Ma il futuro di Animal Crossing è incerto in Cina: Taobao (il “fratello” generalista di Tmall) ne avrebbe già vietato la vendita sulla piattaforma. Non sono state fatte dichiarazioni ufficiali, ma la decisione potrebbe stata presa come conseguenza all’utilizzo del gioco da parte di molti utenti per condividere messaggi politici. Oltre a quelli cinesi, anche i Millennial coreani stanno iniziando a diventare sempre più oggetto di interesse per i marchi occidentali. La Corea del Sud, come sappiamo, è stato uno dei Paesi che meglio ha affrontato l’emergenza sanitaria causata dal Coronavirus: da giorni nel Paese non si registrano più casi di contagio (se non quelli cosiddetti “importati”) e la vita sta lentamente tornando alla normalità senza che ci sia stato un vero e proprio lockdown come quello italiano. Dopo il calo delle vendite al dettaglio del mese di marzo, la prima settimana di aprile ha visto un notevole balzo all’insù, segno che c’è una fetta di popolazione, quella dei giovani professionisti, pronta a riprendere con le spese.
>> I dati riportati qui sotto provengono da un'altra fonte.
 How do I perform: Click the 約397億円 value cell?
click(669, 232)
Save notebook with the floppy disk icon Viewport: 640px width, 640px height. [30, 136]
Fa più paura, invece, il mercato giapponese dove il lockdown ha avuto conseguenze più gravi sulle vendite a causa della poca digitalizzazione dello shopping. L’utilizzo dell’e-commerce raggiunge solo l’8,7 per cento (contro il 35,3 per cento della Cina e il 22,2 per cento della Corea del Sud) e, con i negozi chiusi, i marchi non sono riusciti a comunicare con efficacia con la propria community.